In between the project work, students attend workshops to prepare them for future careers, help manage money, and sample new career and educational opportunities. In mid-August, students wrap up work and present their final results and lessons learned to Mark Reuss, executive vice president of GM Global Product Development.
From there, the students’ retired GM mentors stay in touch and check in on grades, personal goals and provide further assistance even after the project is over.
It’s just one facet of GM’s commitment to preparing future generations for the jobs of the future.
Comments
Great! Yet another program to train “Leaders”. Very cheap with retirees and zero equipment necessary, very good-looking on annual reports and client websites like GMA. Where’s the benefit in sitting in a room listening to some retiree who is 20 years out of date, and probably enjoying social time looking at the kids? Out of 150 interns, about 6-7 of them will end up in management. Of course, meanwhile, Michigan kids have lessons from other kids who have no experience, instead of teaching from trained-&-paid professionals, but hey, they’re cost-free (Yay!).

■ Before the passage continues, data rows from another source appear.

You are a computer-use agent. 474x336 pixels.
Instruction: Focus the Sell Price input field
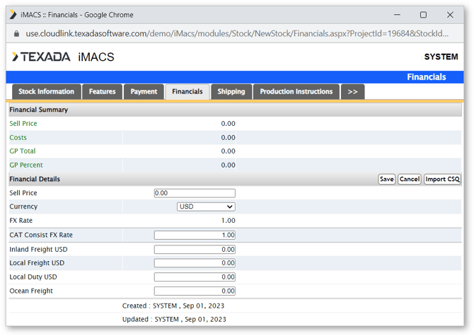pos(195,193)
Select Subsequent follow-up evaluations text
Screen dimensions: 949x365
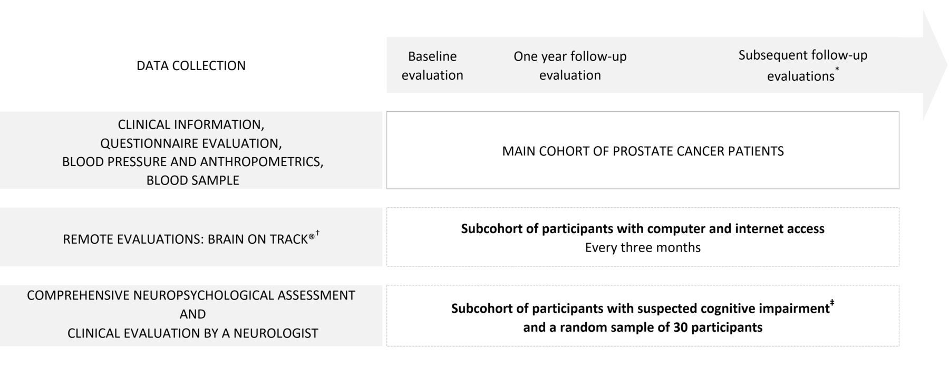click(802, 65)
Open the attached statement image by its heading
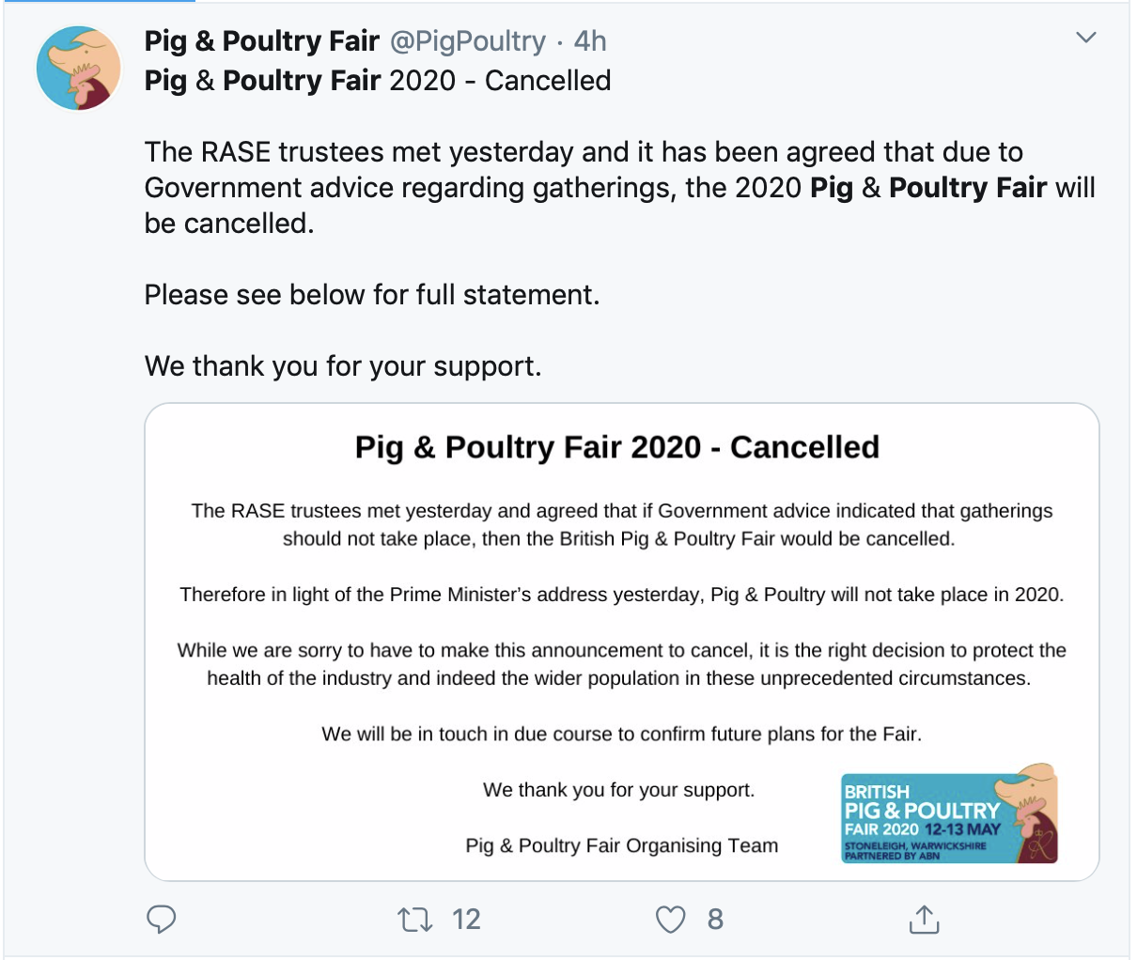Viewport: 1137px width, 960px height. 617,447
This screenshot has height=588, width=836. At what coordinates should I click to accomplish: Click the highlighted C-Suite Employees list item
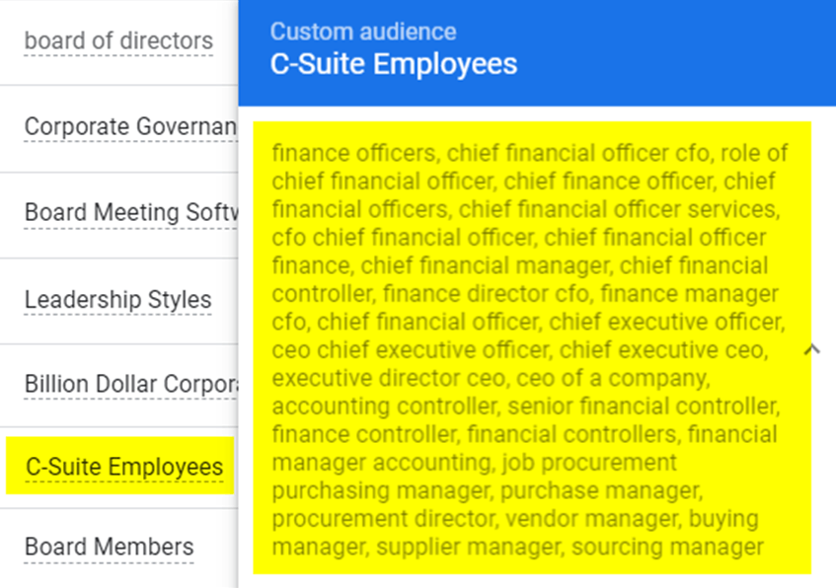pyautogui.click(x=124, y=467)
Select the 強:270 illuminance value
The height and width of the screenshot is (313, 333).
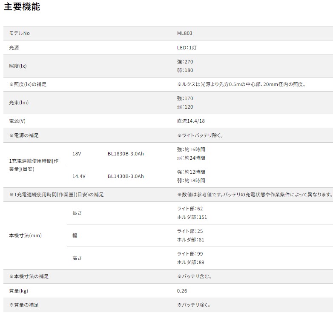click(185, 62)
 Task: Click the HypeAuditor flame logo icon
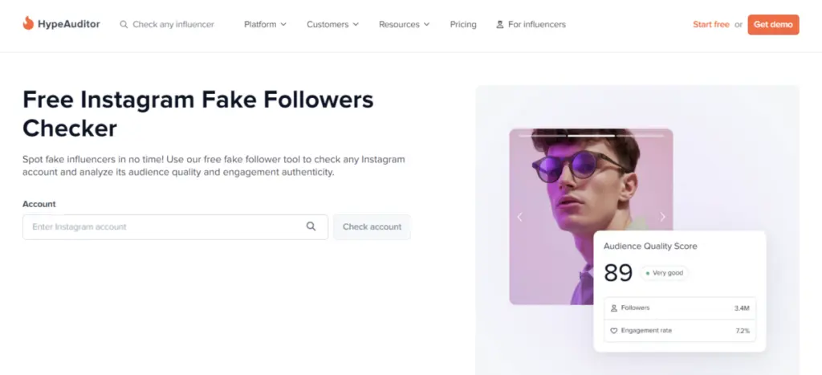[x=28, y=24]
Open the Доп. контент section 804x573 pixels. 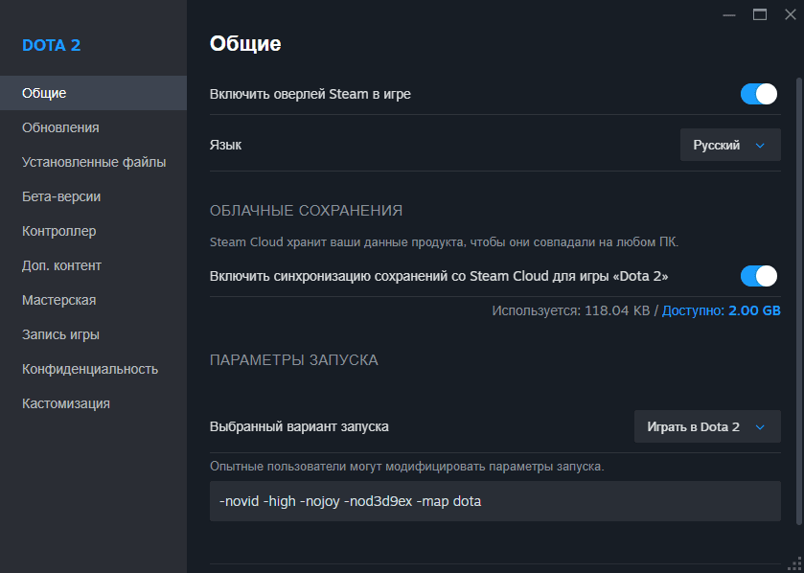point(57,264)
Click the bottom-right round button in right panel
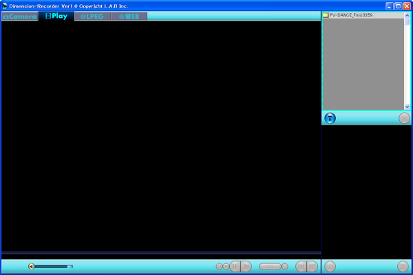The height and width of the screenshot is (275, 413). click(x=403, y=267)
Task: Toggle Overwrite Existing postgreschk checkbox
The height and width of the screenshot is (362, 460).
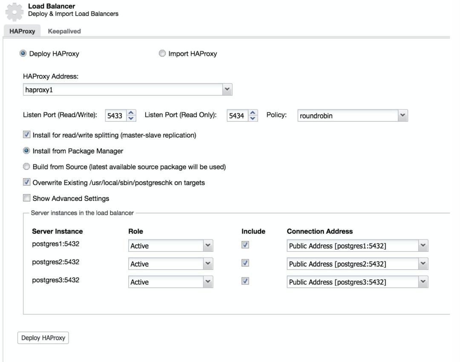Action: (26, 182)
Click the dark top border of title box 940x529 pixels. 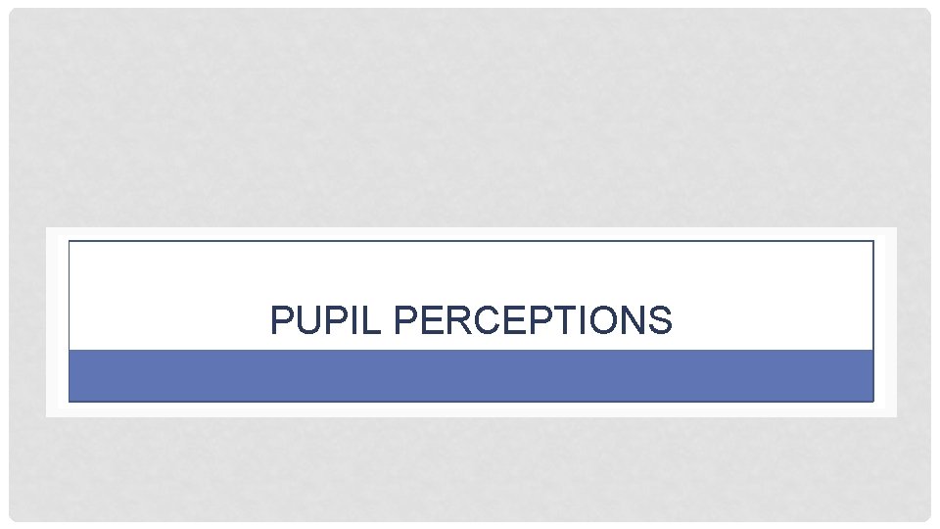tap(470, 241)
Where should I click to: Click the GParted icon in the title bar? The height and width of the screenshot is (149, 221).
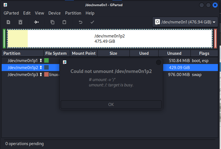coord(5,5)
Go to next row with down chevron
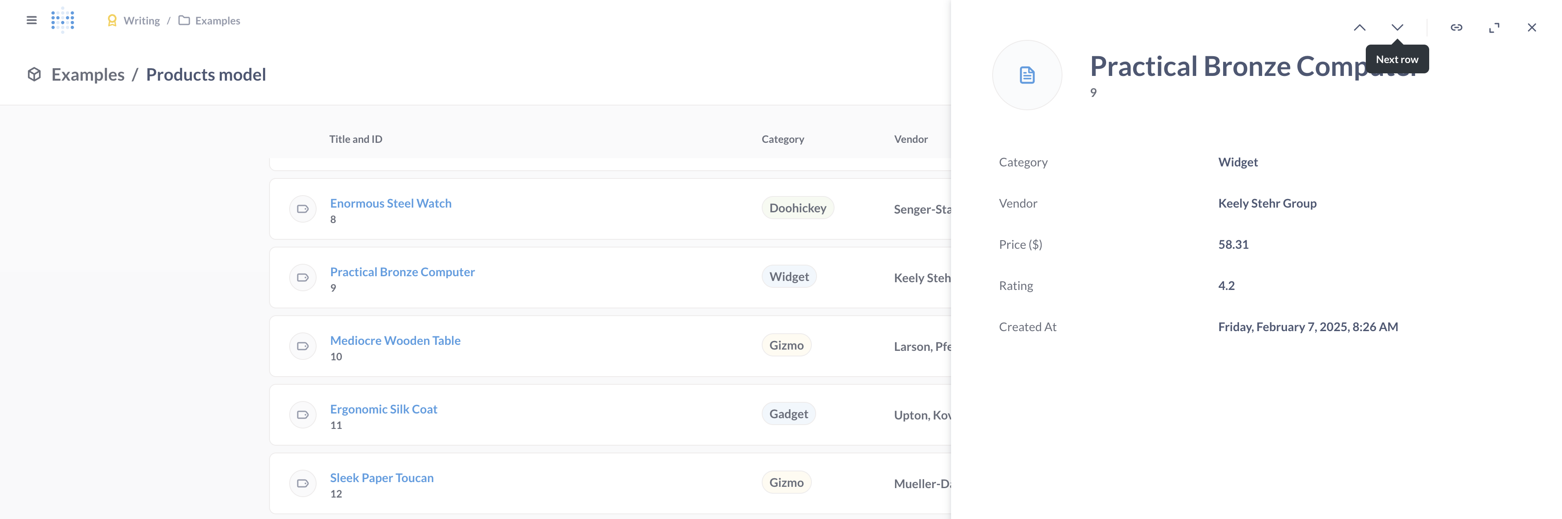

Leadership training is both useless, and wasteful. Who cares about a room full of kid leaders all fighting it out to be the Lord of the Flies? Meanwhile, work needs doing and nobody who considers themselves as a “future leader” is going to get their hands dirty. Need Proof? Trump never had any leadership training, and he cynically fleeced wannabe realtors who think they actually need it, in his real-estate “university”. Let’s look now at who made it to Prez and who lost their case in court…
Meanwhile, Einstein/Kant/Heisenberg/Goddard/Tsiolkovsky had virtually unlimited access to SHOP CLASS. Workshops full of machines and old/dead equipment ripe for tinkering-with.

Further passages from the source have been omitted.